More generally, I was surprised not to find the notion of geometric structure in basic model theory books. It seems to capture what strongly minimal and o-minimal theories have in common, in particular the notion of dimension coming from the pregeometry $acl$. Now, I realise that while in the strongly minimal case the theory of dimension leads to a complete classification of the models, in the o-minimal case the situation is much more complicated. However, I was wondering how far one could push the analogy between these two types of theories, based only on the uniform finiteness of definable families and the fact that $acl$ is a pregeometry. Hence, my question about prime models.
 A: This is not even true for strongly minimal structures in general. For example, let $T$ be the theory of infinite-dimensional $\mathbb{F}_p$-vector spaces. Then for any finite $A$, $\text{acl}(A)$ is the span of $A$, which is finite dimensional, and hence not a model of $T$. 
In general: Every strongly minimal theory $T$ has a prime model (over $\emptyset$) of dimension $d \leq \aleph_0$, and it is true that if a set $A$ contains an algebraically independent set of size $d$, then $\text{acl}(A)$ is a prime model over $A$. But if $\dim(A)<d$, $\text{acl}(A)$ fails to be a model of $T$. In the example above, $d = \aleph_0$.
For a reference, see the Claim in the proof of Theorem 5.7.8 on p.85 of Tent & Ziegler. This claim says that any infinite algebraically closed subset of a model $M$ is an elementary substructure. From this, it follows that for any $A$ such that $\text{acl}(A)$ is infinite, $\text{acl}(A)$ is a prime model over $A$ (since for any theory, any partial elementary map $f\colon A\to M$ extends to a partial elementary map $\text{acl}(A)\to M$).  So it remains to see that the condition "$\text{acl}(A)$ is infinite" agrees with the condition I stated above, "$\dim(A)\geq d$, where $d$ is the dimension of the prime model". This is because $\text{acl}(A)$ is infinite iff $\text{acl}(A)$ is a model (all models of $T$ are infinite) iff the prime model elementarily embeds in $\text{acl}(A)$ iff $\dim(A) = \dim(\text{acl}(A)) \geq d$.

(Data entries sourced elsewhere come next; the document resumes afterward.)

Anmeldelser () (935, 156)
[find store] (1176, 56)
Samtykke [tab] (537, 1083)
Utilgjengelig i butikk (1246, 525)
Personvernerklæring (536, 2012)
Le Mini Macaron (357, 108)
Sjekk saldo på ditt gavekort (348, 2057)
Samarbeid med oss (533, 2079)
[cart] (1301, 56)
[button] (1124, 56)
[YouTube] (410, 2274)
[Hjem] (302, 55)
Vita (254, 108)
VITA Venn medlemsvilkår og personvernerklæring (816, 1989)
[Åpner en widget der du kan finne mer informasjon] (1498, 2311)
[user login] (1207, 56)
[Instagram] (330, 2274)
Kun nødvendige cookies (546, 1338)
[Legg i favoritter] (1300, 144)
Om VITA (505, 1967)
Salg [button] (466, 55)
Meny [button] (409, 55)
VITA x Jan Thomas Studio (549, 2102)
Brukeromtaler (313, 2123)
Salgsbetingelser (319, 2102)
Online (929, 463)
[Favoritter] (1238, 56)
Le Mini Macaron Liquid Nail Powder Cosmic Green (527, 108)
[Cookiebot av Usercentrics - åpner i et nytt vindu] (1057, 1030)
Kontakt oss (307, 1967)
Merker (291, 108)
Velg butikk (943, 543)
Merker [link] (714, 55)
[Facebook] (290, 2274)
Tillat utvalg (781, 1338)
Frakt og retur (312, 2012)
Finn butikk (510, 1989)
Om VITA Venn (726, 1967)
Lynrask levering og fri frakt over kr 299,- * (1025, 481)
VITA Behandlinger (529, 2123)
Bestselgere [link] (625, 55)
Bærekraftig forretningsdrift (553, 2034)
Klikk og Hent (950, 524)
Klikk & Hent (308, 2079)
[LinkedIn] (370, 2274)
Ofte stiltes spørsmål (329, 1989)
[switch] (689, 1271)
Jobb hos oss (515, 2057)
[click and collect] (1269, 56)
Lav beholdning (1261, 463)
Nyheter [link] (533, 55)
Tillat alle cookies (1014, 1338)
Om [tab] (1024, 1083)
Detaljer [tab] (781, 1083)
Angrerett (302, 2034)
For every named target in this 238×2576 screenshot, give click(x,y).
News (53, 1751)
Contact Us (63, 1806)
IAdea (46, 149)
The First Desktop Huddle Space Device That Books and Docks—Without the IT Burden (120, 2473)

You also bring up the fact that o-minimal theories are only guaranteed to have definable Skolem functions when they expand ordered groups. This gives another counterexample in the o-minimal setting: In the theory of dense linear orders without endpoints, $\text{acl}(A) = A$ for all sets $A$, so $\text{acl}(A)$ is not a model unless $A$ is already. 
Finally, it is not true that every geometric theory admits prime models over sets - the geometric hypothesis is too weak. I've now remembered a rather silly construction: Given any structure $M$ in a relational language, add a new binary relation symbol $E$ to the language $L$ and create a new structure $M'$ by replacing every element of $M$ by an infinite $E$-equivalence class. Then we have a quotient map $q\colon M'\to M$, and we set $M'\models R(a_1,\dots,a_n)$ if and only if $M\models R(q(a_1),\dots,q(a_n))$ for every $n$-ary relation symbol $R$ in $L$.
The "blow-up" structure $M'$ has trivial algebraic closure ($\text{acl}(A) = A$ for all $A$), so it's trivially geometric. But if $\text{Th}(M)$ doesn't have prime models over sets, neither does $\text{Th}(M')$.
Of course, we could add the hypothesis of definable Skolem functions, but this is overkill, since then we very easily get that $\text{acl}(A)$ is prime over $A$ for any set $A$ without using the geometric hypothesis.